Problem description: Quote the material below exactly as written, from the first line to the line that holds "Task: Click the settings", endpoints included.

Provided information:

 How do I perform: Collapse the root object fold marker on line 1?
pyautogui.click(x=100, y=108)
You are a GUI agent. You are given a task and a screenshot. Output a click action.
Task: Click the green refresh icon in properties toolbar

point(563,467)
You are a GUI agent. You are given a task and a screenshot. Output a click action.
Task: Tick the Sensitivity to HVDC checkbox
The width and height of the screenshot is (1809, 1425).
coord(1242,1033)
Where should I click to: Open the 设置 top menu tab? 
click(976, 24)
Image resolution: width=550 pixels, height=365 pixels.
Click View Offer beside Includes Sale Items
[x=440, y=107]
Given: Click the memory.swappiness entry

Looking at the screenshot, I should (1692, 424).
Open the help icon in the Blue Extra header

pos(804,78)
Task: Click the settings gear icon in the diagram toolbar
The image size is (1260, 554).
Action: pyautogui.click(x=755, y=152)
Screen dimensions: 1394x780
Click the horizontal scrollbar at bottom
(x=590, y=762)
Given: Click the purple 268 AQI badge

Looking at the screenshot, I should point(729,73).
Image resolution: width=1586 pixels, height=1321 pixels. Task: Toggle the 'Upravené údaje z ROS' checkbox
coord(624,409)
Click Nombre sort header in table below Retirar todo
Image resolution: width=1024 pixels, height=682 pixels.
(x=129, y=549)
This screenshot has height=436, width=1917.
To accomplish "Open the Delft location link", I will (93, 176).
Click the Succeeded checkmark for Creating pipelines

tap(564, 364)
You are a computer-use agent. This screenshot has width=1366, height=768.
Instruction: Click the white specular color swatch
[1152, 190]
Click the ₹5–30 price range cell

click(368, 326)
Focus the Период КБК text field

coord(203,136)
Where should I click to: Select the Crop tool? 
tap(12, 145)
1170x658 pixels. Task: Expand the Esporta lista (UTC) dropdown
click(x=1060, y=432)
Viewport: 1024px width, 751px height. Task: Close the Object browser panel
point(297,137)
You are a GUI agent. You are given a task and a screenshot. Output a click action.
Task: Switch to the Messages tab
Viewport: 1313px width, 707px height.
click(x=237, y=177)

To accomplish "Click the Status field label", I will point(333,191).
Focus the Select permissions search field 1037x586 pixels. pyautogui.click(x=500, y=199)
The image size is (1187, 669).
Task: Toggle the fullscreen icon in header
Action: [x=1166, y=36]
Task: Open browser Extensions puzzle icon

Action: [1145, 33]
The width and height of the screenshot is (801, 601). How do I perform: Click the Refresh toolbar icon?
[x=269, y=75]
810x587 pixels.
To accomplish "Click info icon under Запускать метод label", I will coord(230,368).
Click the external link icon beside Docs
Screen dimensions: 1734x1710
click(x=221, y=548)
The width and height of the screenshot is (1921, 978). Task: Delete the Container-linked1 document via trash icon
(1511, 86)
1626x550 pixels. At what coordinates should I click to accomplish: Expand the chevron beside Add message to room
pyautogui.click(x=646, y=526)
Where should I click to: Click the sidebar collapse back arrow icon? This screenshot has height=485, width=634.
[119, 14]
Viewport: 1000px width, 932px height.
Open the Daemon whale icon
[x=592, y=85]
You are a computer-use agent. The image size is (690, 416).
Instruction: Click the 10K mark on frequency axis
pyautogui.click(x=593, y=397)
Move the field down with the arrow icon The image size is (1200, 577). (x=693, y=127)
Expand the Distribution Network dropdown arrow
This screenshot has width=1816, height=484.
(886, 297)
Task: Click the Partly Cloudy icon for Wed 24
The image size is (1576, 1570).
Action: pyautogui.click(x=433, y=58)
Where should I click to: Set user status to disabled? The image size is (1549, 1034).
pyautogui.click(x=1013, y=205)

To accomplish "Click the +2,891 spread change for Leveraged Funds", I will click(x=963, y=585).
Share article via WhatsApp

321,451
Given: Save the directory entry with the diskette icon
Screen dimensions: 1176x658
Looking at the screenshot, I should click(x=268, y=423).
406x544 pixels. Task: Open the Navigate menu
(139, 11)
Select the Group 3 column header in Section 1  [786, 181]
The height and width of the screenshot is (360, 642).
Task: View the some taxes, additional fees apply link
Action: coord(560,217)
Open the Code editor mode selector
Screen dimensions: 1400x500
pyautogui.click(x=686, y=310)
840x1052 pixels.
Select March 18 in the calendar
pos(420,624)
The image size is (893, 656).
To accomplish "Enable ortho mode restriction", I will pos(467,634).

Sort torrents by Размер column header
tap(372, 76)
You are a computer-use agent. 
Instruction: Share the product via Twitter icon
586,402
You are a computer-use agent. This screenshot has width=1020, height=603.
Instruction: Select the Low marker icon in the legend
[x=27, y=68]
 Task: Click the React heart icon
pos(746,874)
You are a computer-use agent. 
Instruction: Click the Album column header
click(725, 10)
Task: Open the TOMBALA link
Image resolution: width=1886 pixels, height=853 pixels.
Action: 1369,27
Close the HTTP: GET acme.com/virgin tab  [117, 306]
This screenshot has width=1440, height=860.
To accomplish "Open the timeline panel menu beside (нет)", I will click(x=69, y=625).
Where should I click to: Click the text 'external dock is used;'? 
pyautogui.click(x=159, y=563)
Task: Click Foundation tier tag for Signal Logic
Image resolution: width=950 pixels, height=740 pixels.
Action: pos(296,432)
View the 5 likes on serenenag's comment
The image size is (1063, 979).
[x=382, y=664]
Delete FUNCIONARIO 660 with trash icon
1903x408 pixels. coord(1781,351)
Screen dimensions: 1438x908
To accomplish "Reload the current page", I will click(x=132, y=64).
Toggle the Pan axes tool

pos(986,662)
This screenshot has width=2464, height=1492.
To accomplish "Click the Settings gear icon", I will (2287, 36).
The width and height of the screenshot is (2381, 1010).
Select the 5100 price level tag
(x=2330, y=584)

Exercise output:
 How do I perform: Collapse the root object fold marker on line 1?
pyautogui.click(x=100, y=108)
You are a GUI agent. You are given a task and a screenshot. Output a click action.
Task: Click the green refresh icon in properties toolbar

point(563,467)
You are a GUI agent. You are given a task and a screenshot. Output a click action.
Task: Tick the Sensitivity to HVDC checkbox
The width and height of the screenshot is (1809, 1425).
coord(1242,1033)
Where should I click to: Open the 设置 top menu tab? 
click(976, 24)
Image resolution: width=550 pixels, height=365 pixels.
Click View Offer beside Includes Sale Items
[x=440, y=107]
Given: Click the memory.swappiness entry

Looking at the screenshot, I should (1692, 424).
Open the help icon in the Blue Extra header

pos(804,78)
Task: Click the settings gear icon in the diagram toolbar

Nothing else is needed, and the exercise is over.